Di autobiografico c’è il tanto per considerarlo audace. Ne consiglio la lettura perché è un romanzo contemporaneo di formazione e cambiamento che cerca di parlare la lingua di chi legge. Si tratta di una storia di resa al dolore, di abbandono (nel senso che alcune persone ne lasciano altre, altre abbandonano sé stesse e altre ancora si lasciano andare). La protagonista, Chiara, fa un enorme lavoro su di sé e quello che si intuisce tra le righe, e che spero arrivi, è che quel lavoro non ha fine, è costante ed inesorabile.
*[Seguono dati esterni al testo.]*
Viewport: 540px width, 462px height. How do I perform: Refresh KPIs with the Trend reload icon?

Bisogna leggere “Ma l’amore no” anche perché il sesso che ho raccontato è schietto, verace, quotidiano, buffo, passionale, travolgente, realistico e soprattutto è gioioso, senza sensi di colpa (tranne forse in un caso, ma anche quel dettaglio è sinonimo di realismo). Se vi piace l’arcobaleno, dovreste leggerlo!
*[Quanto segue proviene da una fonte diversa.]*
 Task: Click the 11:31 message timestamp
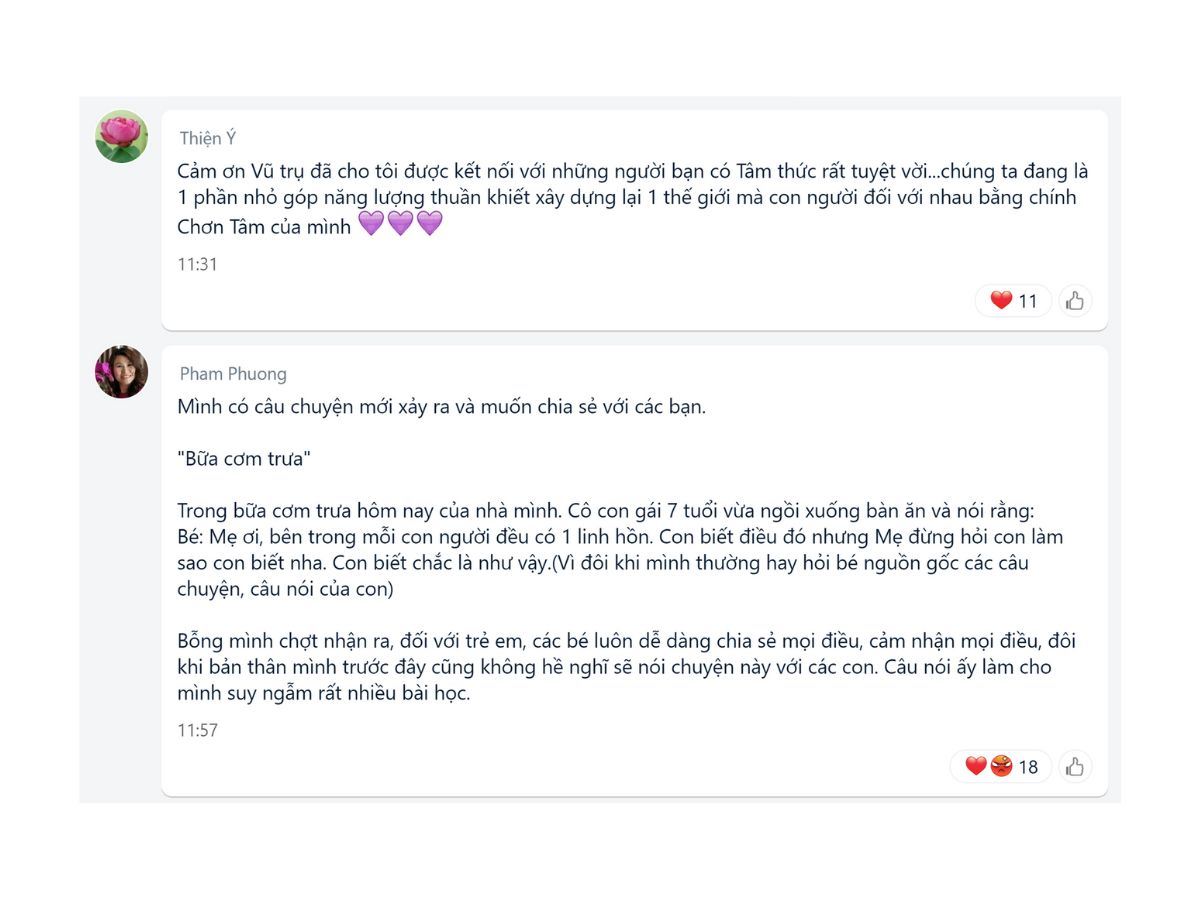click(x=197, y=265)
Prossimi progetti per agit-porn?
La programmazione non è il mio forte, ahimè, ma oltre al sito, che si arricchirà di nuovi contenuti e collaborazioni, sto pensando di realizzare dei progetti al di fuori , nella vita in carne e ossa, e soprattutto di sfruttare al meglio ed al massimo le conoscenze che la rete mi ha permesso di fare. Ho tantissime idee affastellate. Nell’ultimo periodo ho preso una pausa dai social perché ho bisogno di ordinare le suddette idee per poterle mettere alla luce serenamente, ma temo che sarà un parto plurigemellare podalico in posizione ginecologica senza epidurale. Diciamo che il prossimo progetto per agit-porn è farlo diventare un luogo fa-vo-lo-so: sono ambiziosa ma resto umile!